## Provided text
Restoring Your Pasty To Its Mighty Magnificence
A warm, Chunk pasty wrapped in a delicious light, slightly flaky, shortcrust pastry and filled with your favourite ingredients is a treat for the taste buds – we know, we make them!
However, reheating a pasty can be tricky. If you're not careful and just go for the microwave option, you can end up with a soggy pasty that doesn't taste nearly as good as it did fresh out of the oven. But with a few simple tips, you can reheat your pasty to perfection.
So, firstly – and this is important – in order to keep your precious pasty in tip-top condition, put it in the fridge/freezer as soon as you get it, unless of course you’re going to eat it straight away! 😉
To reheat your pasty from chilled, set your oven’s temperature to 180°C / Fan 160°C / Gas mark 4 and place the pasty on a baking tray into the preheated hot oven. For a truly crispy base, place on a cooling grid while it’s on the baking tray.

## Exercise 1
List every oven setting that the pasty reheating text gives for reheating a pasty from chilled.
## Exercise 2
Continue the pasty reheating text from its last sentence.

## Dataset excerpt
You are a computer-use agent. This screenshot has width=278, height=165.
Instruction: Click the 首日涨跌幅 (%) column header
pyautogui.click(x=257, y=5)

## Exercise result 1
180°C
Fan 160°C
Gas mark 4

## Exercise result 2
If you’re not sure about your oven’s capabilities: make sure you have a temperature probe to hand. A really useful kitchen gadget, especially to check your pasties! Put the probe into the middle of your pasty, is it hot enough…? The temperature needs to read 70°C.
If it’s not, then cook for a little longer.
If your pasty temperature has reached 70° then you’re good to go. Grab your oven gloves, take it out of the oven and, as hard as this may seem, let it rest on a plate for at least five minutes before tucking in.
If you’re aware of your oven having hot and cold corners, use foil on any edges of the pasty that seem to be getting near to the ‘burnt zone’. We recommend cooking time to be around 20-25 minutes, but all ovens vary slightly so just check when it’s near to 20 minutes.
If you have frozen your pasty, we would always recommend you thaw it out in the fridge before reheating it, as it will heat up quicker from chilled.
You can cook your pasty straight from frozen, but you do need to make an adjust the cooking times.
To cook your pasty from frozen. Set the oven temperature to 190°C / Fan 170°C / Gas mark 5 and place the pasty on a baking tray into the preheated hot oven for 40-50 minutes.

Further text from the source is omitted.